* Problem: Note the line where "Tap the bottom bar search magnifier icon" appears in the data below; write it out exactly, along with every line that comes after it to the end.
■ ■ ■ ■
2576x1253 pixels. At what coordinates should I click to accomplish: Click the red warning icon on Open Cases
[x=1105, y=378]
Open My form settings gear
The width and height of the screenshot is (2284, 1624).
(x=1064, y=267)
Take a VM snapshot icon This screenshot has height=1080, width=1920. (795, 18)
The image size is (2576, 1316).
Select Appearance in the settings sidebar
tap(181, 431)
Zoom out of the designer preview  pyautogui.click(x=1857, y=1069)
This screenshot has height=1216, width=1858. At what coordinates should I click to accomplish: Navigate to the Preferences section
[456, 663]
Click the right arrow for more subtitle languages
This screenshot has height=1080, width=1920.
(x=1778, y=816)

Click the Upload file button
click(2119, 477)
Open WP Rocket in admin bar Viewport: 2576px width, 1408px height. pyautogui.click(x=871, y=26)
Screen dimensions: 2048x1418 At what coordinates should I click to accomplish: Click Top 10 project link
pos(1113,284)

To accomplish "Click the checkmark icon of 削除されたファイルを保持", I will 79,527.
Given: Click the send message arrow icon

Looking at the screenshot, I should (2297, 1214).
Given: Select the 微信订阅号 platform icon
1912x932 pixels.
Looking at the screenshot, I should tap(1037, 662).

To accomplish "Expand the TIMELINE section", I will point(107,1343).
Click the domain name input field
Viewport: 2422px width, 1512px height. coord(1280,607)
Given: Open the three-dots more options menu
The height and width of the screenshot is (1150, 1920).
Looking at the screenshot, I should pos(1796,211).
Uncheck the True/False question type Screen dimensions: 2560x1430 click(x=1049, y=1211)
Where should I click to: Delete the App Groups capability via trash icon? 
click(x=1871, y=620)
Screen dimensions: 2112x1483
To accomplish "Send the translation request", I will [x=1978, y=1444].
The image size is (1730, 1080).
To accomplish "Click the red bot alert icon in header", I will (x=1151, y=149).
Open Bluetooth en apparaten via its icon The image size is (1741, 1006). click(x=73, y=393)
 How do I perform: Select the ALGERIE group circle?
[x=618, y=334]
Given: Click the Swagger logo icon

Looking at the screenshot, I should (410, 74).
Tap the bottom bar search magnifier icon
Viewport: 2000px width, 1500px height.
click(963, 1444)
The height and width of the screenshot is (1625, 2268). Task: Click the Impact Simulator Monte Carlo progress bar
■ ■ ■ ■
* Response:
Tap the bottom bar search magnifier icon
Viewport: 2000px width, 1500px height.
click(963, 1444)
The height and width of the screenshot is (1625, 2268). Task: Click the Impact Simulator Monte Carlo progress bar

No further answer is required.